POEMA

RETRATO DE UMA PRINCESA DESCONHECIDA



Para que ela tivesse um pescoço tão fino
para que os seus pulsos tivessem um quebrar de caule
para que os seus olhos fossem tão frontais e limpos
para que a sua espinha fosse tão direita
e ela usasse a cabeça tão erguida
com uma tão simples claridade sobre a testa
foram necessárias sucessivas gerações de escravos
de corpo dobrado e grossas mãos pacientes
servindo sucessivas gerações de príncipes
ainda um pouco toscos e grosseiros
ávidos cruéis e fraudulentos

Foi um imenso desperdício de gente
para que ela fosse aquela perfeição
solitária exilada sem destino


Sophia de Mello Breyner Andresen


6 comentários:

Maria disse...

Este poema fez-me lembrar o "operário em construção".
Enorme Sophia!

Um beijo grande.

samuel disse...

Alguns e algumas nem assim conseguem.

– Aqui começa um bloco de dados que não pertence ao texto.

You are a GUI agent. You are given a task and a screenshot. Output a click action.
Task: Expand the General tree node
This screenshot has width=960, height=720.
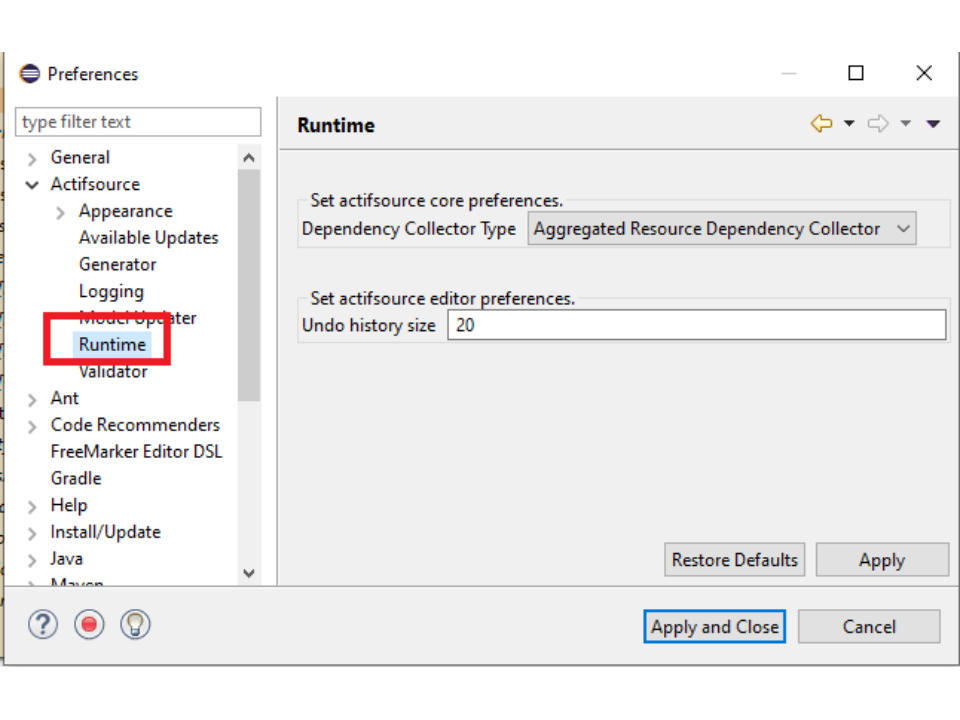click(x=32, y=159)
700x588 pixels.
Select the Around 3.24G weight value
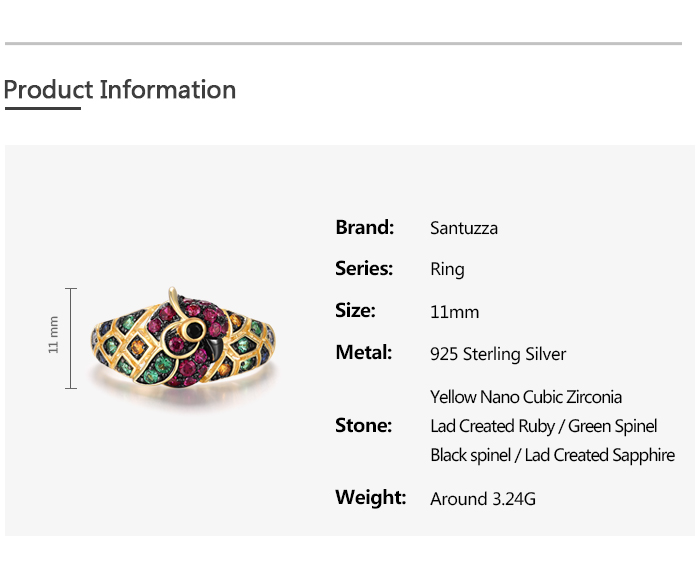pos(483,498)
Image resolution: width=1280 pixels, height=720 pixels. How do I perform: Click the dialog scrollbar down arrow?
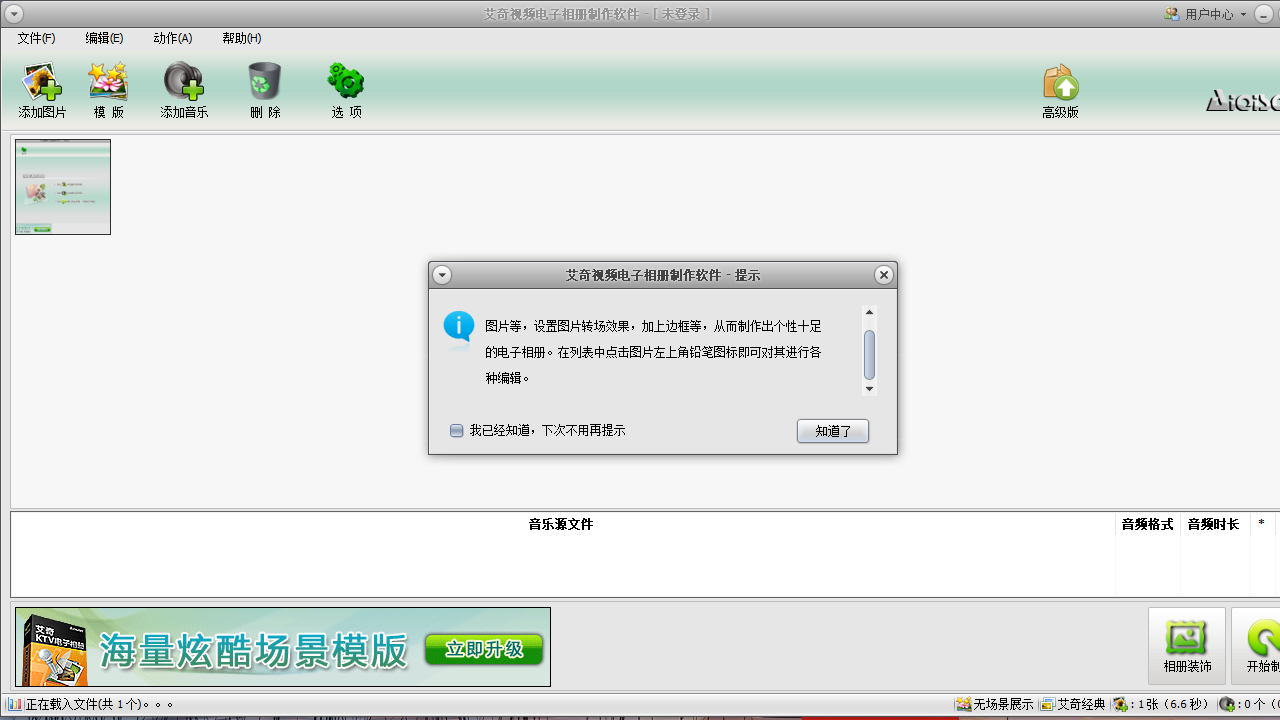(x=869, y=389)
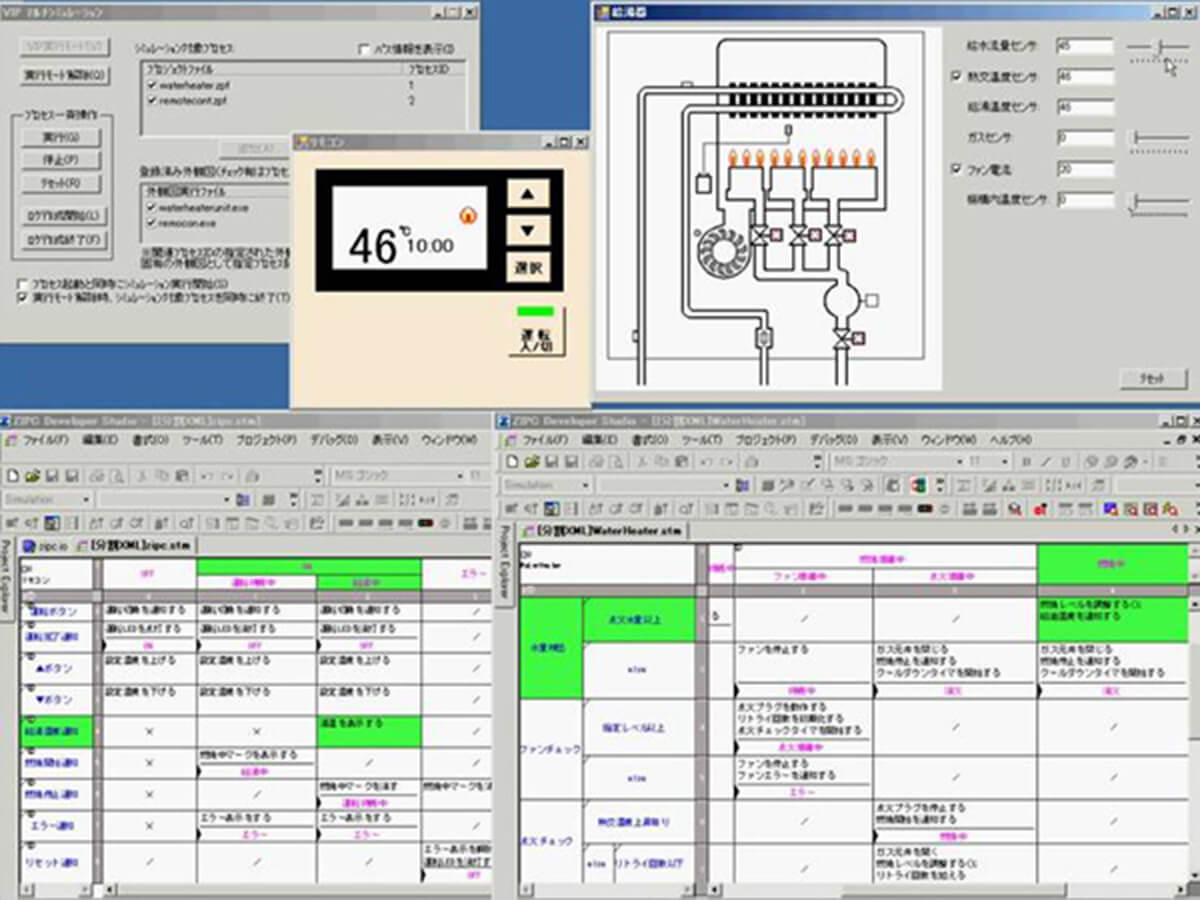This screenshot has height=900, width=1200.
Task: Click the Open folder icon in right studio toolbar
Action: [533, 461]
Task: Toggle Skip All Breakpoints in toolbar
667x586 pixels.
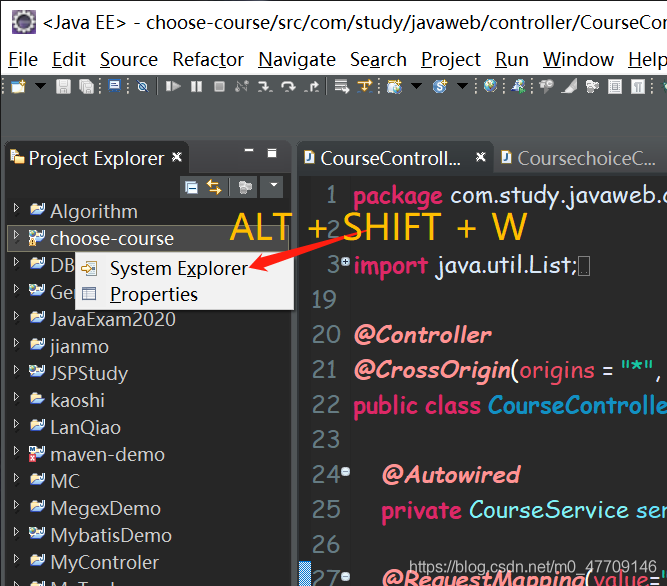Action: [x=143, y=87]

Continuam toscos como calhaus.
Mas, em contrapartida, cada vez mais escravos vão tomando consciência...

Abraço.

Justine disse...

A lucidez dita de um modo imensamente belo....

svasconcelos disse...

E o mundo ainda é assim: para que haja uma princesa continuam a existir muitos escravos; "para que haja um rico são precisos muitos pobres"...
Grande poema!
beijo,

Graciete Rietsch disse...

O poema é belo e exprime muito bem a essência do capitalismo.

Um beijo.

Fernando Samuel disse...

Maria: visto por outro ângulo...
um beijo grande.

samuel: apesar de tudo, as «coisas» avançam todos os dias um bocadinho...
Um abraço.

Justine: sem dúvida.
um beijo.

svasconcelos: será assim enquanto existir exploração...
Um beijo.

Graciete Rietsch: mesmo que essa não tenha sido a intenção da autora...
Um beijo.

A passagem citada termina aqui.